If success in a step in a case is divided, the court may apportion costs as appropriate. Divided success is not equal success.  It requires a comparative analysis.  Most family cases have multiple issues and not all are equally as important, time-consuming or expensive to determine. When there are a number of issues before the court, only the dominant issue may be the one that attracts an award of costs.  When deciding what that issue was, the court must also consider the parties’ respective Offers to Settle.

The problem was that by the time the matter got to trial, the dominant issue had changed from the one that had been the focal-point during negotiations and the exchange of settlement offers.  During settlement, it was whether the wife’s spousal support should be terminated; at trial, the other issues took center-stage.  This differential focus over time managed to complicate the costs-allocation exercise.  As the court put it:

Therein lies the dilemma of litigating off a different menu than one negotiates.

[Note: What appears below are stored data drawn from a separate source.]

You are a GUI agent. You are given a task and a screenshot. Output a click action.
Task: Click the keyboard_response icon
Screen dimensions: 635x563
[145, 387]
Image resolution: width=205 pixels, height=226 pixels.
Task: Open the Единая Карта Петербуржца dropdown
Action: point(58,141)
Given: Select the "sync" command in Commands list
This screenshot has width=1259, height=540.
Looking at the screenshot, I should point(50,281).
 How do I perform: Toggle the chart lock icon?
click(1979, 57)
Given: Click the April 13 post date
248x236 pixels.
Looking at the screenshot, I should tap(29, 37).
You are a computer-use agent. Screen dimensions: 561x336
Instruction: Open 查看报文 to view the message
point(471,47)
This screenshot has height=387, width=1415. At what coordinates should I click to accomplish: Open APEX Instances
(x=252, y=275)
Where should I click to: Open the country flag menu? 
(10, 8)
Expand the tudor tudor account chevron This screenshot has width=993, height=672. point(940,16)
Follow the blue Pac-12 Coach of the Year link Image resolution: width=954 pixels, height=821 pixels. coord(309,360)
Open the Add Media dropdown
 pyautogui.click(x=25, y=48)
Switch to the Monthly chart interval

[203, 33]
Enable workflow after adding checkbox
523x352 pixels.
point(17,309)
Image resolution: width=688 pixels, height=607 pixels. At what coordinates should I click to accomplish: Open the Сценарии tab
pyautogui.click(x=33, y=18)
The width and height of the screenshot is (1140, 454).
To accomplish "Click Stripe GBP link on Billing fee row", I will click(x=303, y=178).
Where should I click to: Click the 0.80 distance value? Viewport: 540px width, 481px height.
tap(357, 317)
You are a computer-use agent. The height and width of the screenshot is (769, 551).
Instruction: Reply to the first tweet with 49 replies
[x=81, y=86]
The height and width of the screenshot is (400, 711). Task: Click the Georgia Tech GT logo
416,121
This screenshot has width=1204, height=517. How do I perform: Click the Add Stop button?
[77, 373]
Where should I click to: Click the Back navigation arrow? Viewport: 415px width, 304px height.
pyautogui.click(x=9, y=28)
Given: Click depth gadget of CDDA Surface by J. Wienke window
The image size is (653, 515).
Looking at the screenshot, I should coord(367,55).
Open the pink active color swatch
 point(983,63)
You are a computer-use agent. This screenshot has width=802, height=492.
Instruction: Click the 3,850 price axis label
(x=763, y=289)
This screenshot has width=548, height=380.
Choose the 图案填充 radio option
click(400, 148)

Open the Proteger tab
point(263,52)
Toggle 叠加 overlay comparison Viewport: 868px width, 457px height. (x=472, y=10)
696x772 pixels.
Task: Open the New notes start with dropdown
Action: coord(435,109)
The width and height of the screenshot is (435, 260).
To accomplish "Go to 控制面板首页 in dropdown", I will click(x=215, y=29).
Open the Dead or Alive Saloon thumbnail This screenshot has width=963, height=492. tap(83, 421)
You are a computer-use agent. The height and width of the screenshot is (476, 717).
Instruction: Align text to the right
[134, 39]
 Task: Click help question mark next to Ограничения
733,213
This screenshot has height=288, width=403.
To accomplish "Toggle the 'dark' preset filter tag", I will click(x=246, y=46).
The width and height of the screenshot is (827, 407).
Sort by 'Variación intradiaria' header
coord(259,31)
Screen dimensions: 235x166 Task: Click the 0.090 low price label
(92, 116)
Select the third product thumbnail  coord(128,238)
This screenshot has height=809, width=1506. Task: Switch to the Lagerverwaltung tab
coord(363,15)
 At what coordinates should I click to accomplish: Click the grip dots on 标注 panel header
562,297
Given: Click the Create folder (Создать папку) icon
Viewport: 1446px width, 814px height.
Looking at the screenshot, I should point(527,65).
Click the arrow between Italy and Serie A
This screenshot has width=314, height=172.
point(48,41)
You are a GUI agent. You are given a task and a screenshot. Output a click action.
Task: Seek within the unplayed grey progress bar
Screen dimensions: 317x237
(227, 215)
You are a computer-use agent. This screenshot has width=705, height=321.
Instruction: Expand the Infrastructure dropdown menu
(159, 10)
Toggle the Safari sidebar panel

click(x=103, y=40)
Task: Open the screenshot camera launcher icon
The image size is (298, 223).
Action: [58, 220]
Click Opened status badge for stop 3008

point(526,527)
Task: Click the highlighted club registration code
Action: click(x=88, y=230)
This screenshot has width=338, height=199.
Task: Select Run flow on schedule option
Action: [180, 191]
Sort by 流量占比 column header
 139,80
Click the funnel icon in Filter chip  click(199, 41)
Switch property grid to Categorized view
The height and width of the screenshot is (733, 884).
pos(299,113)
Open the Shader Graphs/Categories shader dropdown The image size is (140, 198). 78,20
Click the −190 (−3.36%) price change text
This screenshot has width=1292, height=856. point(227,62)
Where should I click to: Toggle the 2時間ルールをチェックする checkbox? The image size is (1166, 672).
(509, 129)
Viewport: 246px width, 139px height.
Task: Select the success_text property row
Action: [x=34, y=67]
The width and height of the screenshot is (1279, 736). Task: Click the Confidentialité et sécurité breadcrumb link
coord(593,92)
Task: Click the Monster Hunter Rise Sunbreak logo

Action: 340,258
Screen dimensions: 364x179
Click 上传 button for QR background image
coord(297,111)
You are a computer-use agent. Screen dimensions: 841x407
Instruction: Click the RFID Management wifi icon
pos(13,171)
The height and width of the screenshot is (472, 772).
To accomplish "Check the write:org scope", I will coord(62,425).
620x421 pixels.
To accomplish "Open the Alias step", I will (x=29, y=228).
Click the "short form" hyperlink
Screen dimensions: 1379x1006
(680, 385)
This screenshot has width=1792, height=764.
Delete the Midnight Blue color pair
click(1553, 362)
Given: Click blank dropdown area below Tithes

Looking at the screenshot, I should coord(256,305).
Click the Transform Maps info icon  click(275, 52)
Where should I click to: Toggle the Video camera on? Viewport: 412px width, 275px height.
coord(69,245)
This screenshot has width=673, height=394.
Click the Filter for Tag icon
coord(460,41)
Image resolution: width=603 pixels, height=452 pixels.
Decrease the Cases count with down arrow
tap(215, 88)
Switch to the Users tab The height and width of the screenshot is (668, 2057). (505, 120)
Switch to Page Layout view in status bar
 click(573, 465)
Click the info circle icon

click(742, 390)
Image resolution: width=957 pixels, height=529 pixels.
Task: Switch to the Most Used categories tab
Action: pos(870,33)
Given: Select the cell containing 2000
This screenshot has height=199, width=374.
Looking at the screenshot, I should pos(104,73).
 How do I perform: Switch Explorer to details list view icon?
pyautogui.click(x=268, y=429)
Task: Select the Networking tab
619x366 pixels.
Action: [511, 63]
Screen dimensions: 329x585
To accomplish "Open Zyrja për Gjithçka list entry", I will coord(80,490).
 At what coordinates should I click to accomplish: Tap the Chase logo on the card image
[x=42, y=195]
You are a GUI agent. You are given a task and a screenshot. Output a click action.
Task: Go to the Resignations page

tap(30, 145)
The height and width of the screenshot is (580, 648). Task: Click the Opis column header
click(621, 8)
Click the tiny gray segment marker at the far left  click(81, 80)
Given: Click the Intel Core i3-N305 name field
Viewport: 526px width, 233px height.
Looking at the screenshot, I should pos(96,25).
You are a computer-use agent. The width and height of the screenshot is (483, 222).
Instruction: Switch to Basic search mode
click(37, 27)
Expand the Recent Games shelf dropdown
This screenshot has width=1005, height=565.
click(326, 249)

To facilitate the analysis, both spouses had prepared charts; some compared the results at trial to their respective positions beforehand; while others compared trial results to their settlement offers.   But the court observed that the key purpose of costs awards was to: 1) partly indemnify successful litigants on the costs of litigation; 2) encourage settlement; and 3) discourage inappropriate behavior.  That being the case, the comparison had to be between what each party sought to gain by litigating, versus what they actually achieved at trial.  As the court put it:

To do otherwise is to encourage all in, or all out litigation; or in other words, the all too familiar “accept my terms or I’ll fight you on everything.”  

In the end, the court dissected the various pre-hearing positions of each party, assessed whether these were reasonable in all the circumstances, and awarded the husband most – but not all – of the costs he asked for, in light of the particular circumstances.

Noting that “divided success is largely a discretionary exercise,” the court added:

Assessing costs is “not simply a mechanical exercise,” and it is well understood that courts do not necessarily reimburse a litigant for every dollar spent on legal fees.  Ultimately, the court’s responsibility is to make a costs award which is proportional, fair and reasonable in all the circumstances. 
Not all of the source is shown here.